Maneco aceitou prometendo devolvê-la
no dia que iria buscá-la para ser sua companheira pela vida afora.
Assim,
nas semanas seguintes, trocaram alguns e-mails e muitas cartas. As cartas de Morgana
eram apaixonadas e bem-humoradas. Um humor inteligente e requintado. As cartas
de Maneco eram, apenas, apaixonadas.
Certo dia, numa noite de relâmpagos,
trovoadas e maus pressentimentos, por volta das vinte horas, Maneco atende um
telefonema.
– Alô... Maneco?
– Sim...
– Aqui quem fala é uma amiga da Morgana.
– Tudo bem?
– Maneco... a Morgana... sofreu um
acidente de carro... um terrível acidente... Maneco...
– Como ela está?
– A Morgana... Maneco... a Mor... gana... não resistiu aos
ferimentos...
– Não!
– A Morgana faleceu...
A notícia havia sido arrasadora. Nada
parecido... nada tão fatal...
Após essas melancólicas reflexões,
colocou a mão por debaixo do paletó e pode sentir a caneta no bolso da camisa –
está como sempre esteve, próxima ao coração – comentou baixinho e foi a passos
largos ao último encontro com sua amada. Estava ligeiramente atrasado, o
cortejo fúnebre subia lentamente uma das alamedas do cemitério.
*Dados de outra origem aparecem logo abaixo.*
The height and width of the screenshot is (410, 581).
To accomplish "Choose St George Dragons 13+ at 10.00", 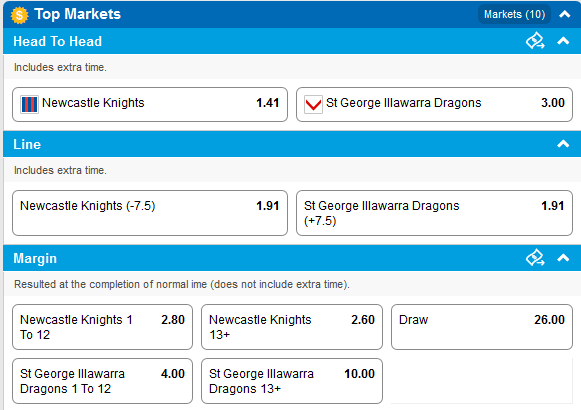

O vento assobiava pelas muradas e
túmulos. E movimentava freneticamente as árvores. Dos presentes a essa
despedida ouviam-se, apenas, os soluços de compaixão e tristeza. Diante do
ruído das pás e das colheres dos pedreiros, um silêncio nostálgico. Foi nesse
instante que Maneco deu-se conta que perdera Morgana para sempre.
O
pastor encerrou a prece sob os olhares chorosos dos familiares e amigos. Os
operários estavam prontos para colocar as derradeiras colheradas de cimento
para vedar o túmulo. Foi nesse momento que Maneco pediu alguns segundos para
uma derradeira e sofrida homenagem. Cabisbaixo, dirigiu-se para diante do
caixão e depositou serenamente a caneta sobre o esquife de Morgana.
Fez
umas orações em minutos que pareciam séculos e comentou com escassas palavras:
–
Não vou deixar a caneta... deixo meu coração.
Com
a mão trêmula e pesar na alma, pegou a caneta e saiu sem olhar para traz. A
caneta, instrumento de várias e longas cartas de amor, não teria mais
utilidade, mas ficaria ao lado esquerdo do peito. Eternamente.
No
entanto, a vida de Maneco nunca mais foi a mesma, vivia num silêncio e
quietudes absolutos. Todos os dias, por longos meses, dirigia-se até a
biblioteca pública e pedia para a atendente o mesmo livro de Machado de Assis. Às
vezes lia algumas frases buscadas a esmo. Mas na maioria das vezes sequer o manuseava.
Ficava pensativo diante do exemplar sobre a mesa da sala de leitura. Com a
caneta – presente de Morgana – fazia alguns manuscritos que em seguida eram
guardados em uma pasta.
Maneco
sempre pedia o mesmo livro e sendo um dos poucos frequentadores da biblioteca a
atendente comentou que ele poderia deixar o livro sobre a mesa que no dia
seguinte aquele lugar estaria reservado para ele. Maneco sorriu e não disse
nada. Apenas assentiu com a cabeça. Assim, sempre que Maneco chagava o livro já
estava sobre a mesa. A mesma edição antiga do exemplar de Memórias Póstumas de Brás Cubas. Até o dia em que Maneco não
apareceu mais. E o livro ficou solitário sobre a mesa na biblioteca.
– Hoje, choro por ser o dia tristemente marcado em bronze na minha existência – Maneco sussurrou ao caminhar, indeciso, rumo ao encontro de sua mais dolorosa despedida.